▸ **ABOUT THIS EXERCISE**
Your response should be the complete set of records, reproduced exactly.

▸ **DATA LISTING**
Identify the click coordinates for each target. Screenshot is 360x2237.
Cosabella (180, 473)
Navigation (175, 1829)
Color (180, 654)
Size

▸ **EXERCISE OUTPUT**
Identify the click coordinates for each target. Screenshot is 360x2237.
Cosabella (180, 473)
Navigation (175, 1829)
Color (180, 654)
Size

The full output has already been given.